Why being 'in control' means so much this Christmas

Jayne Knight's mum

 


 

This Christmas will be the first time in eight years that my family will all be together. My brother is coming home from Australia and my parents, aged 84 and 81, will see four of their grandchildren now aged 19, 16 and twins of 13. Just imagine the joy of all of us going out for lunch as a family of 16 on Christmas Day.

Eight years ago it was a different story. Following my brothers departure to Australia, my mother Jean, always a keen supporter of people with disabilities, a Samaritan, volunteer at a mental health centre and member of the Epilepsy society, started to decline in her health. A series of undiagnosed strokes combined with sadness at the departure of part of her family resulted in severe symptoms of dementia and physical disability.

She was offered a service from the local authority - two staff, three times a day for short periods of time. It was a long and woeful story of poor service, frequent changes in staff, a lack of knowledge of her conditions and a negligence that left my mother dying. The GP even offered my father the chance to 'let her slip away peacefully'.

But, through the sheer determination of a man who refused to let his wife of nearly 60 years 'slip away', he fought the system that seem determined to make him a widower. With my help, my father and I managed to get mum a personal budget - only once he had threatened to carry her out of hospital on his back mind! The system was insulted that he felt he could care for her just as well as they had - I leave you to think about that.

We were also told she would never walk again and would need special adaptations and equipment at home.

But this Christmas will see my mother walk into our family meal. And this can only be attributed to the team that now supports her. One of her team is an orthopaedic nurse, the other is a trainee occupational therapist. Another is a superb supporter and hairdresser - she is just as important to my mother: she is fashionable and likes to look nice and with her team's support she does.

The value of the team is shown through many such examples, and more such as when she fractured her hip three years ago. She was soon home, with no increase necessary in her support hours and back on her feet in no time.

We owe these personal assistants the world.
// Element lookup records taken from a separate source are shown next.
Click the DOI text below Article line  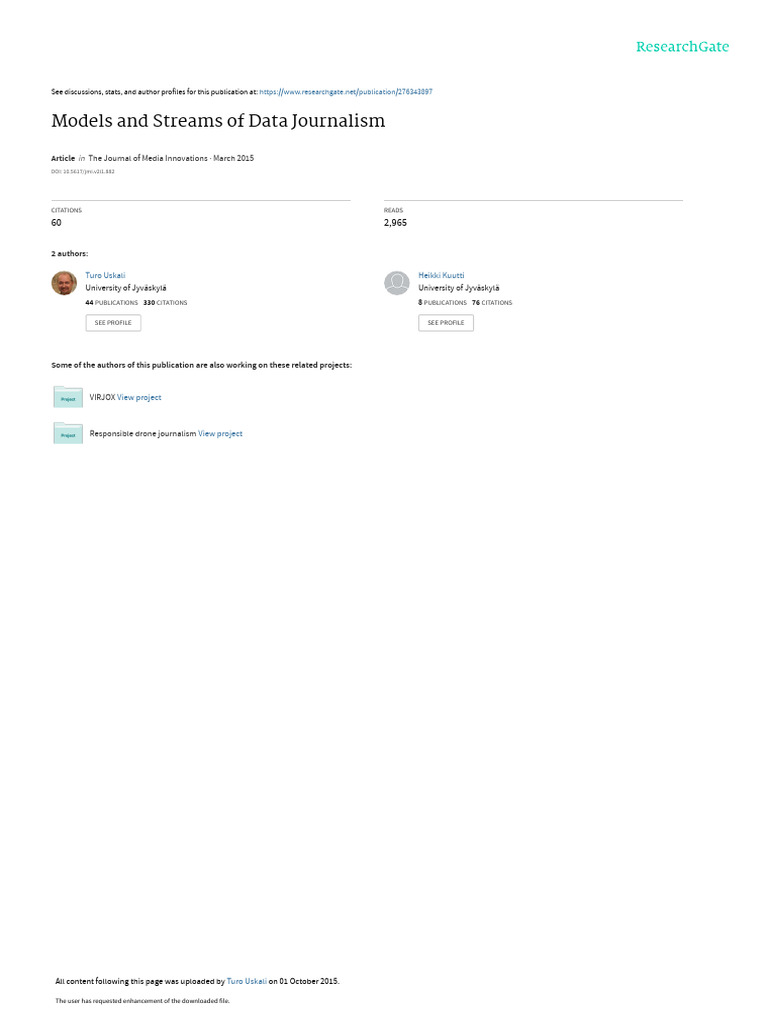pyautogui.click(x=83, y=172)
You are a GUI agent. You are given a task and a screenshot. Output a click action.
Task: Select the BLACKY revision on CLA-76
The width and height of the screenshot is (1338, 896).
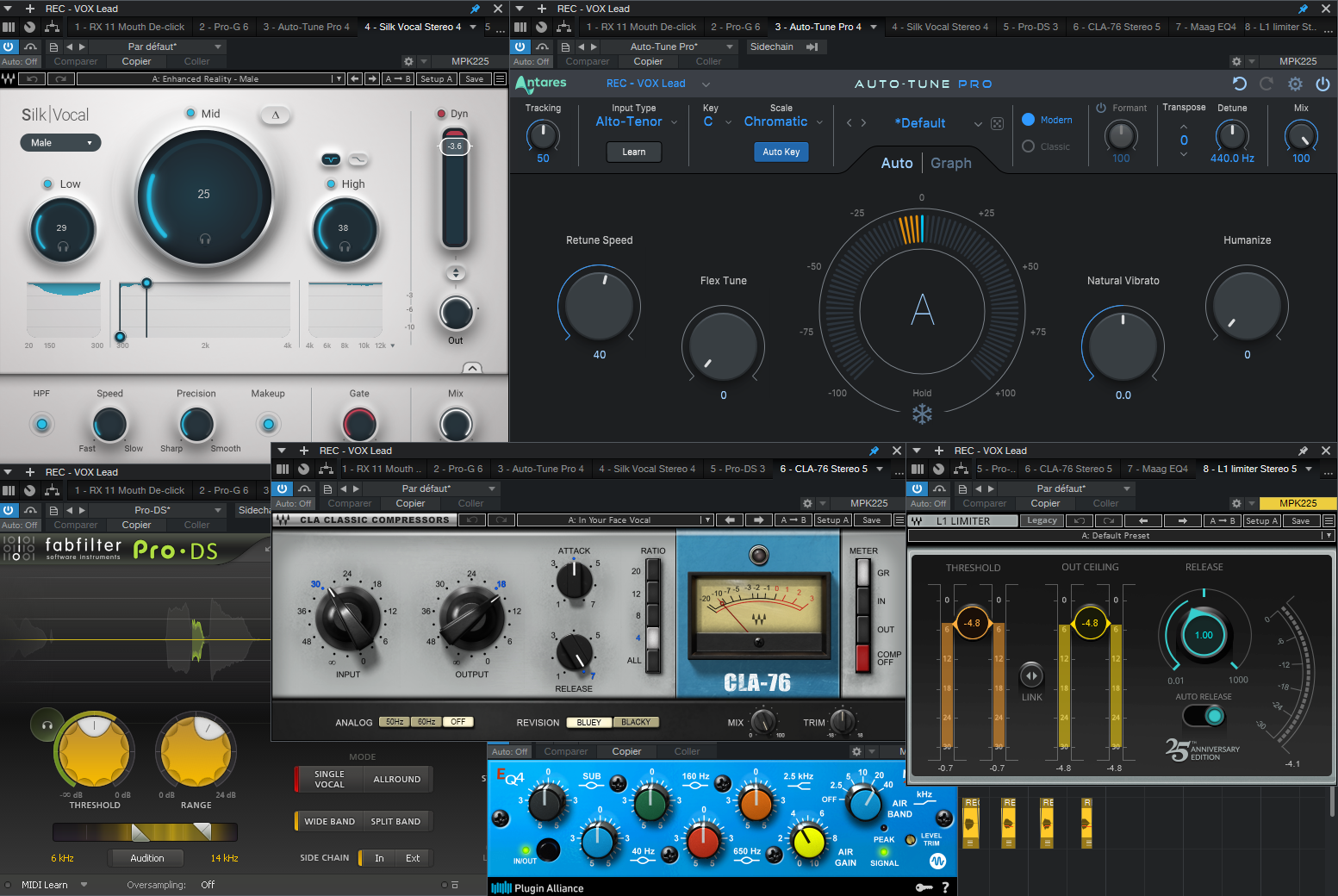[x=636, y=722]
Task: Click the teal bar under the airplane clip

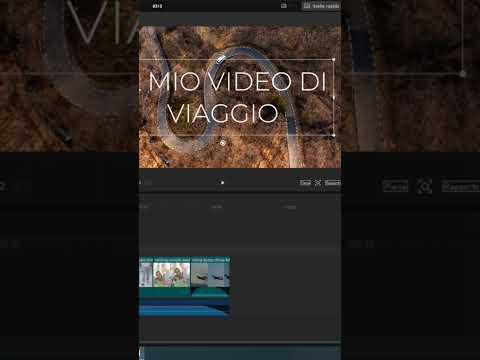Action: (x=210, y=292)
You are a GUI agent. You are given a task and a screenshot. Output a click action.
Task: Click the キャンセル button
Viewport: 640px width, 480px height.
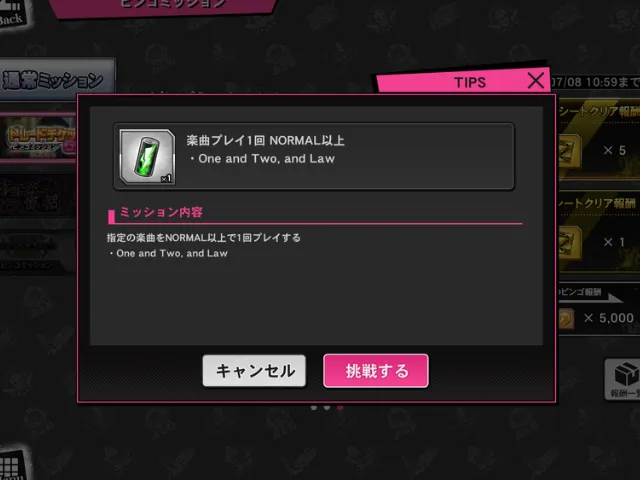point(254,371)
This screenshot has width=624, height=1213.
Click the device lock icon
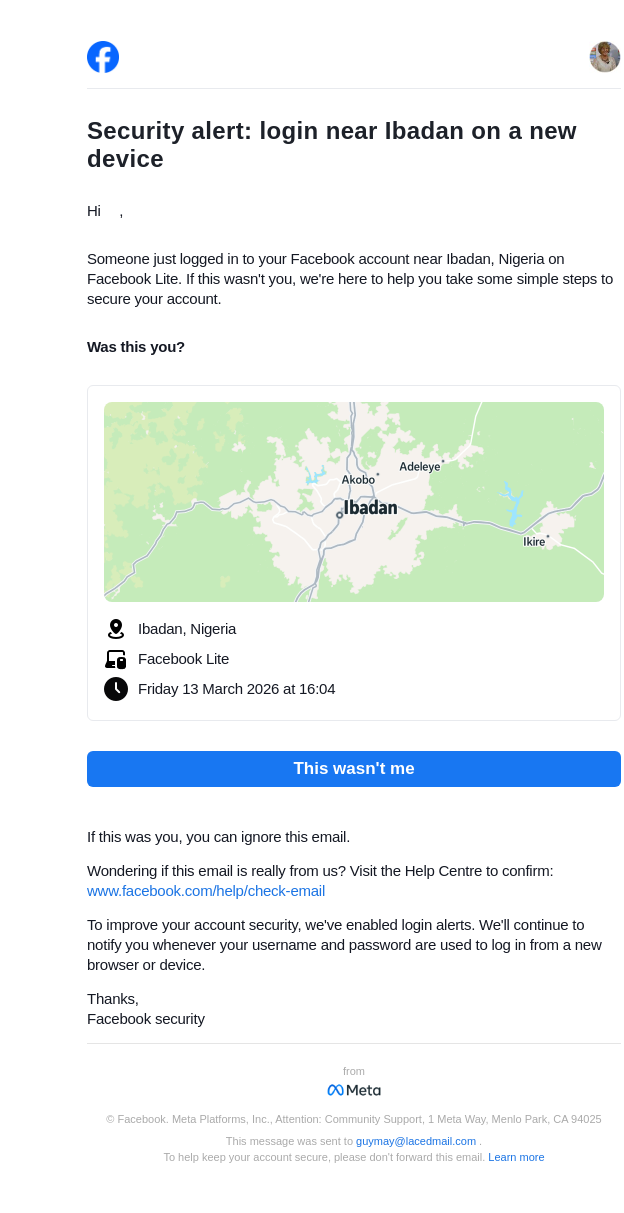pyautogui.click(x=116, y=659)
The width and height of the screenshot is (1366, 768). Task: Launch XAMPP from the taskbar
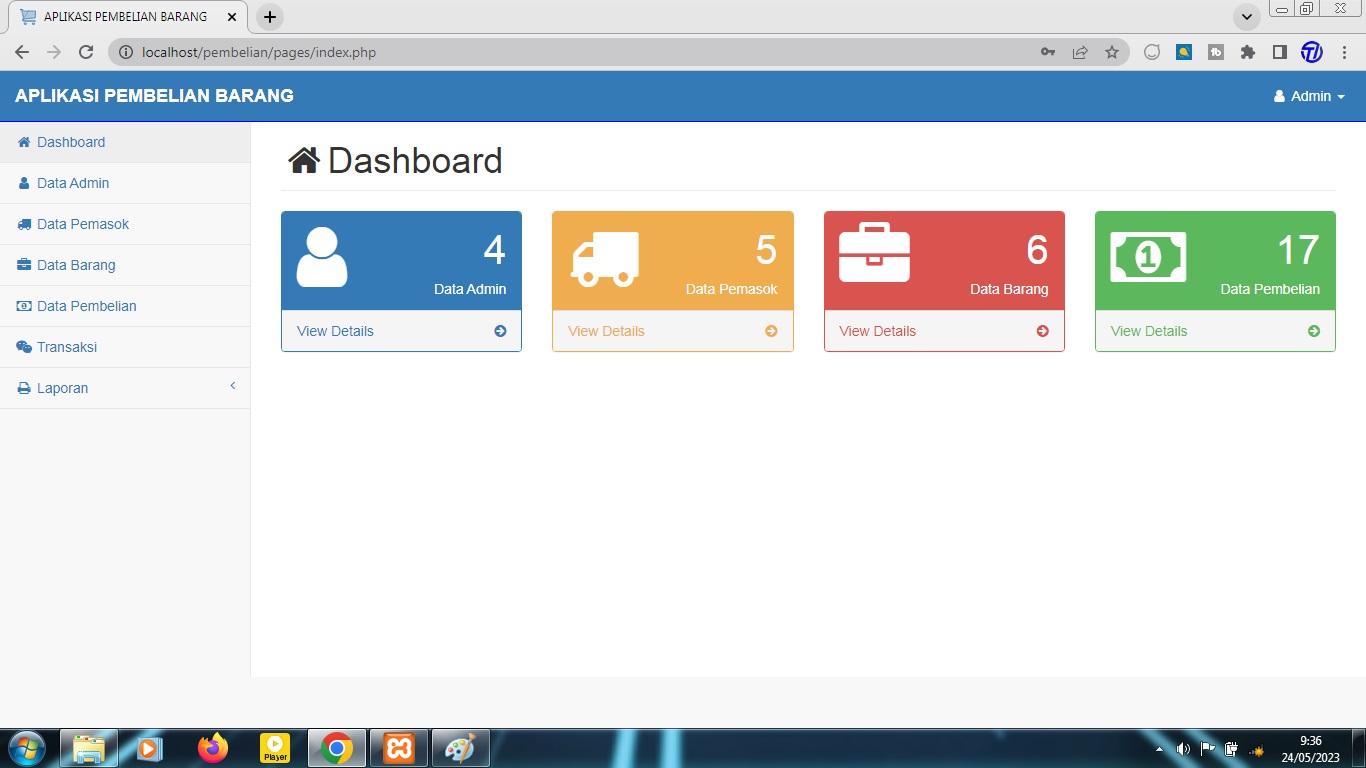[x=399, y=748]
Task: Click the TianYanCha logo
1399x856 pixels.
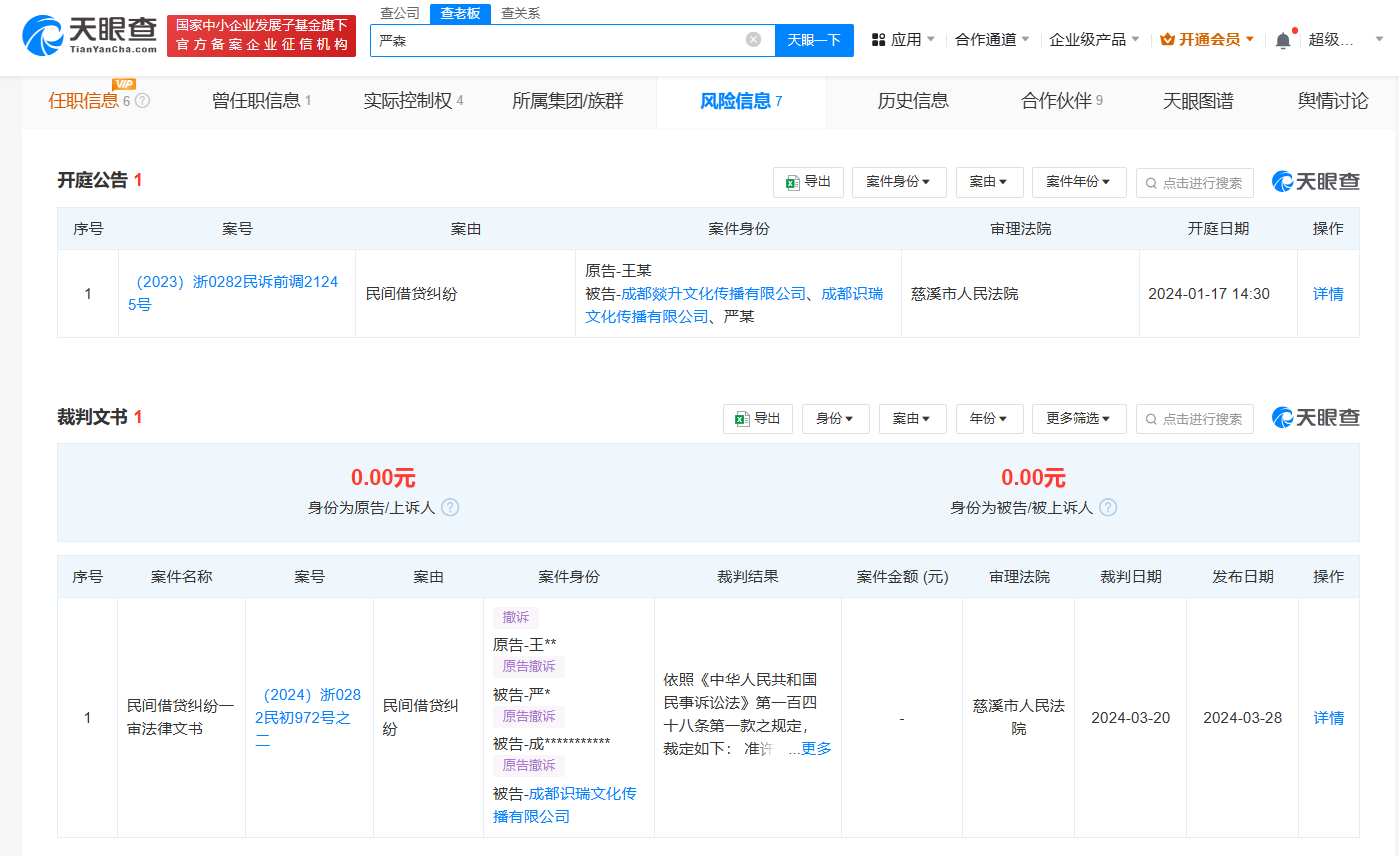Action: tap(90, 36)
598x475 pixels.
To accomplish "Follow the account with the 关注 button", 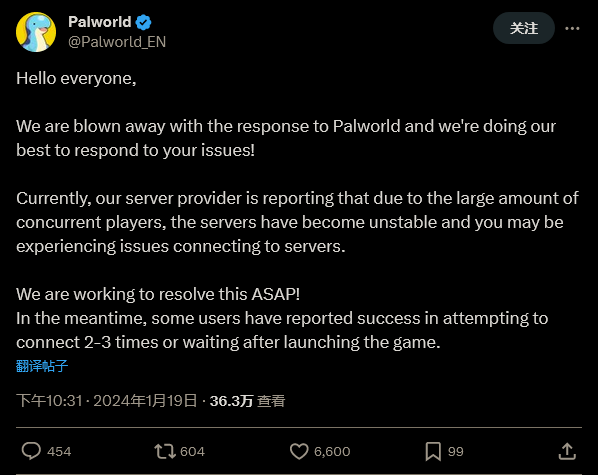I will click(x=524, y=28).
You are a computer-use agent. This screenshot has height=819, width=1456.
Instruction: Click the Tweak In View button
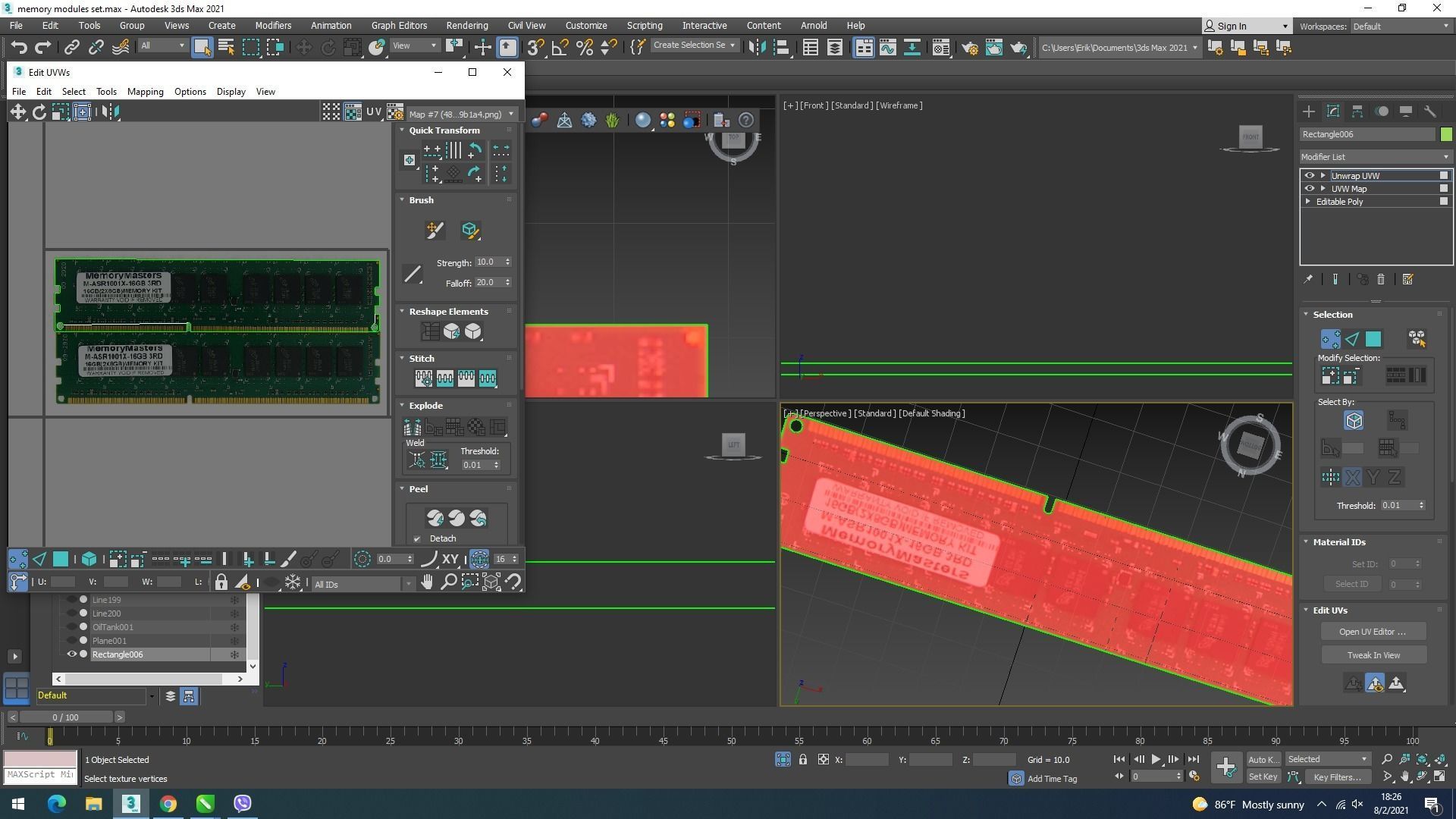(1373, 655)
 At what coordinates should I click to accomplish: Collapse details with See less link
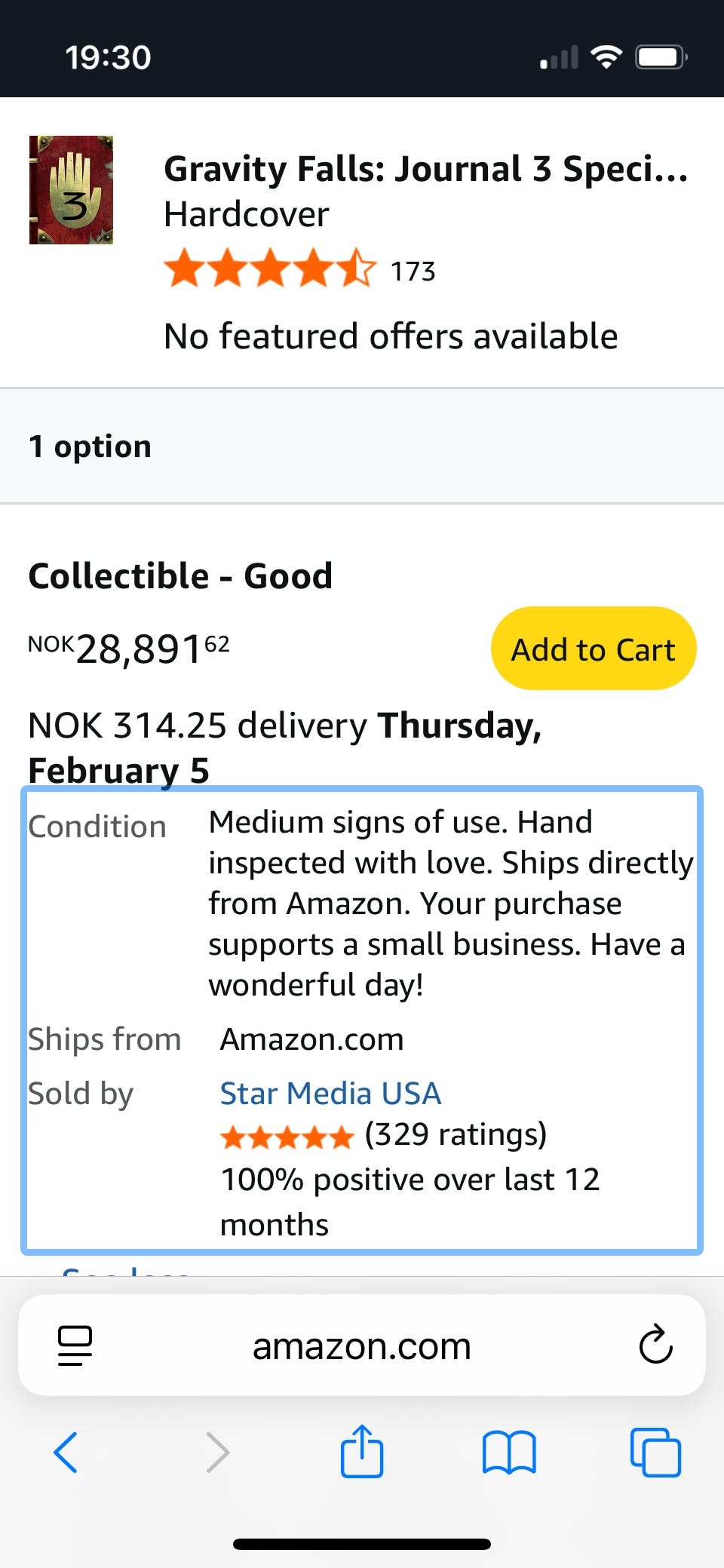pyautogui.click(x=125, y=1271)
My mum and dad could not do without them and importantly my mum loves her time with them - she's always sorting out all their troubles.

When my mother celebrated her 80th she requested a Spanish evening. She danced that evening and sang some lovely old songs her father used to sing. Oh by the way, Jean hates shopping malls and garden centres. Her days out are with mediums and séances - that's what she really likes and so does one of her personal assistants. They go together as friends. I'm just glad they don't ask me!

Yes this Christmas is going to be just great and without the care of my dad, the carers, me, the rest of her family and friends - and yes, the personal budget, my mother would not be here to celebrate it.

There could be no better reason to fully endorse personal budgets and be thankful that this, and every Christmas, due to her personal budget she is 'in control' of her life.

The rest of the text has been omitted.